EXERCISE PROMPT ▸
Give a faithful, exact copy of all entries, minus the images.

*** Opening of EXERCISE DATA ***

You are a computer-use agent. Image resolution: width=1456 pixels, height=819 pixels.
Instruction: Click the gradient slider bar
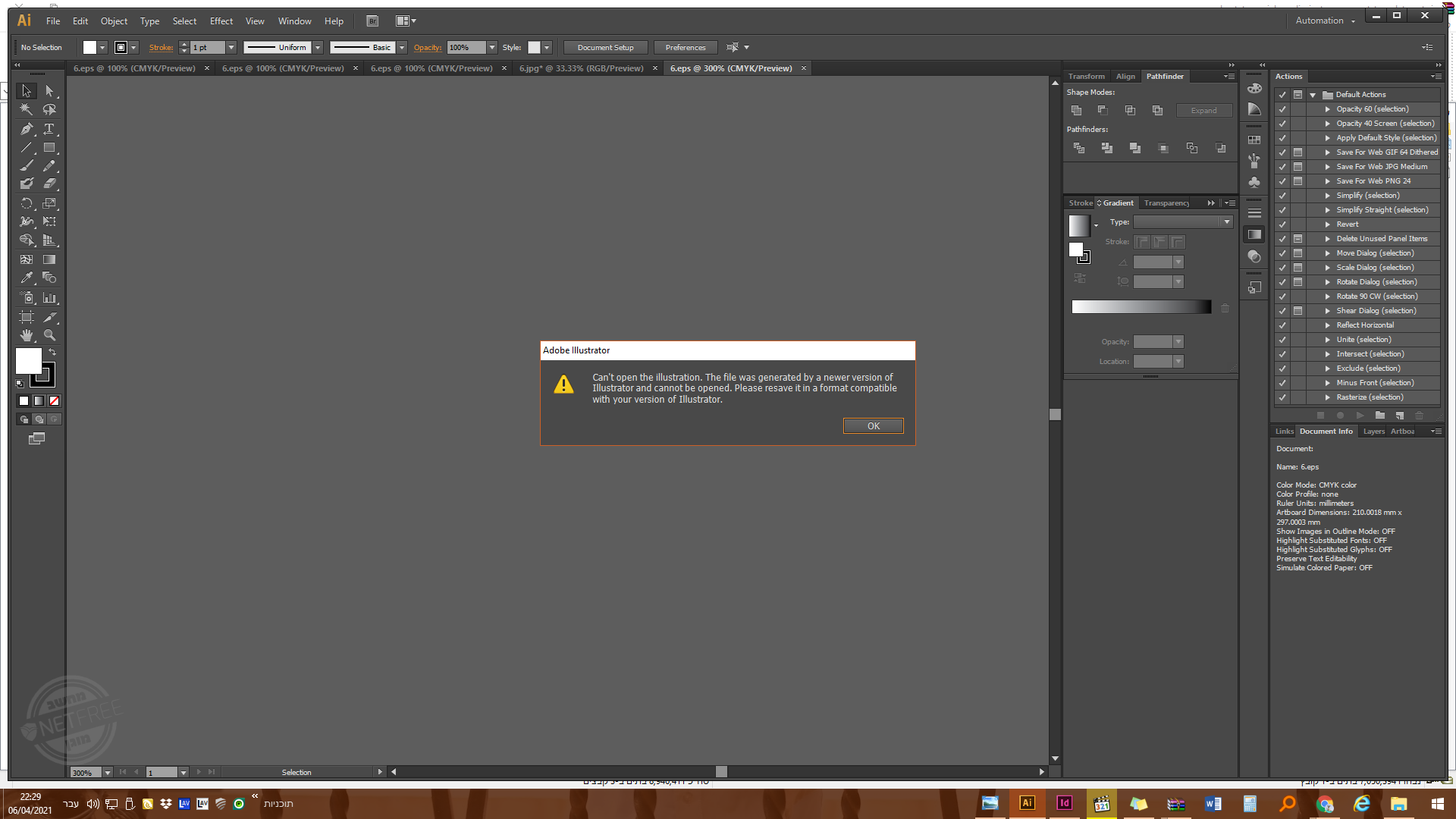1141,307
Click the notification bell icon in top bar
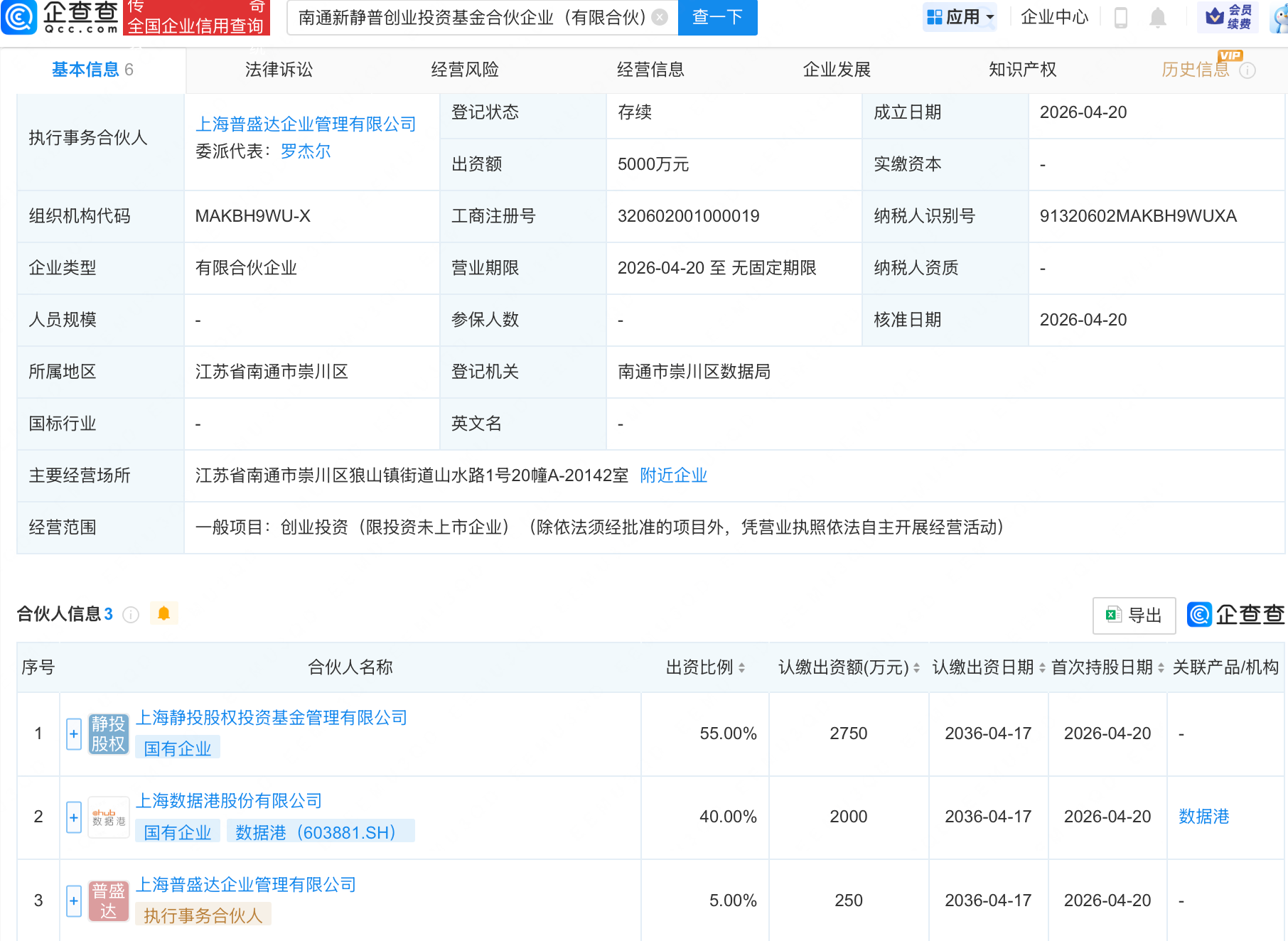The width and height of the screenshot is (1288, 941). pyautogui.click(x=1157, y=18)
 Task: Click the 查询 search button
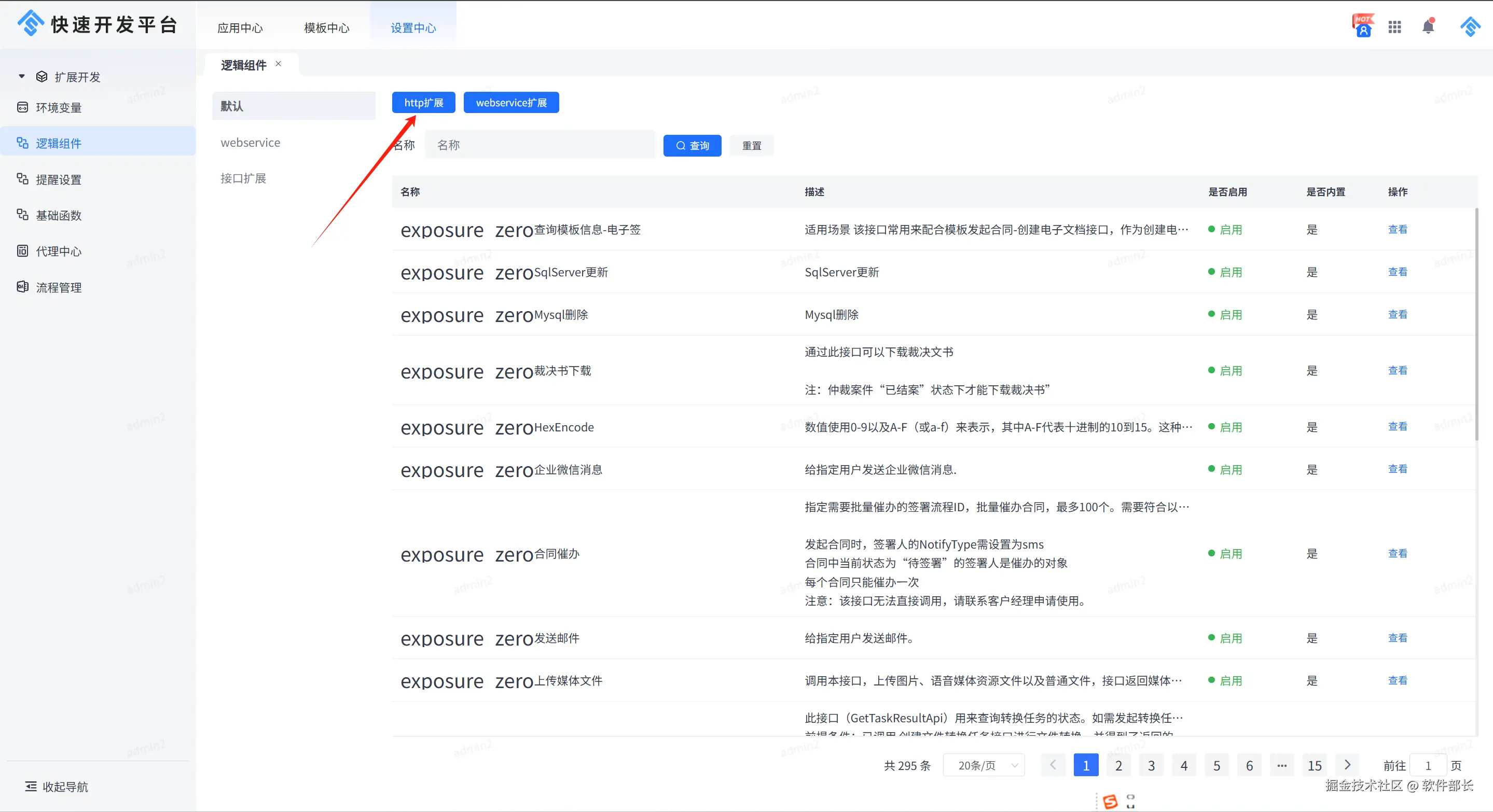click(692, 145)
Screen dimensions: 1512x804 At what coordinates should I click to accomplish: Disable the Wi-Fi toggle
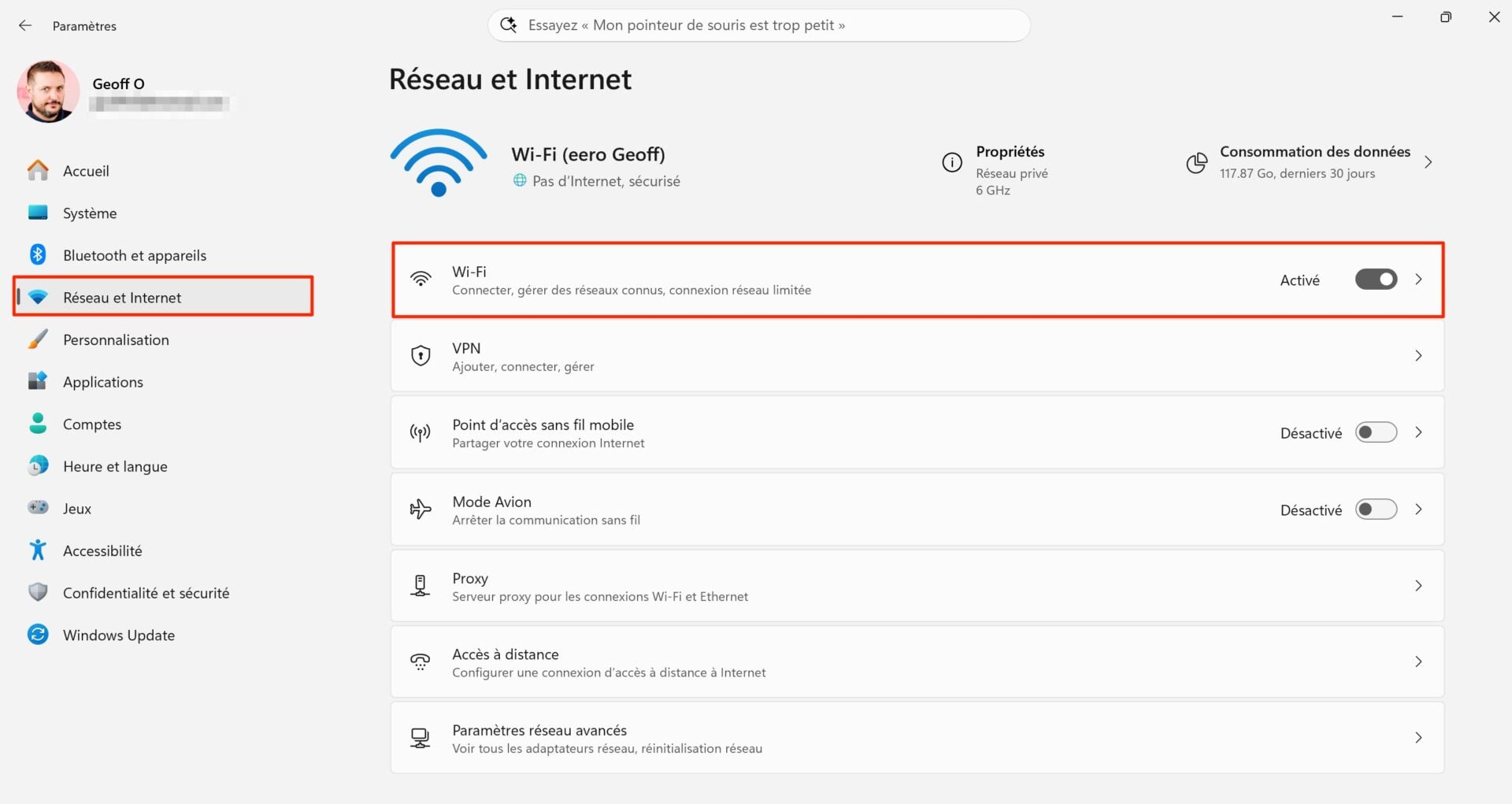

*** Close of EXERCISE DATA ***

TASK RESULT ▸
You are a computer-use agent. Image resolution: width=1456 pixels, height=819 pixels.
Instruction: Click the gradient slider bar
1141,307
Click the notification bell icon in top bar
The width and height of the screenshot is (1288, 941). pyautogui.click(x=1157, y=18)
 Task: Click the 查询 search button
click(692, 145)
Screen dimensions: 1512x804 At what coordinates should I click to accomplish: Disable the Wi-Fi toggle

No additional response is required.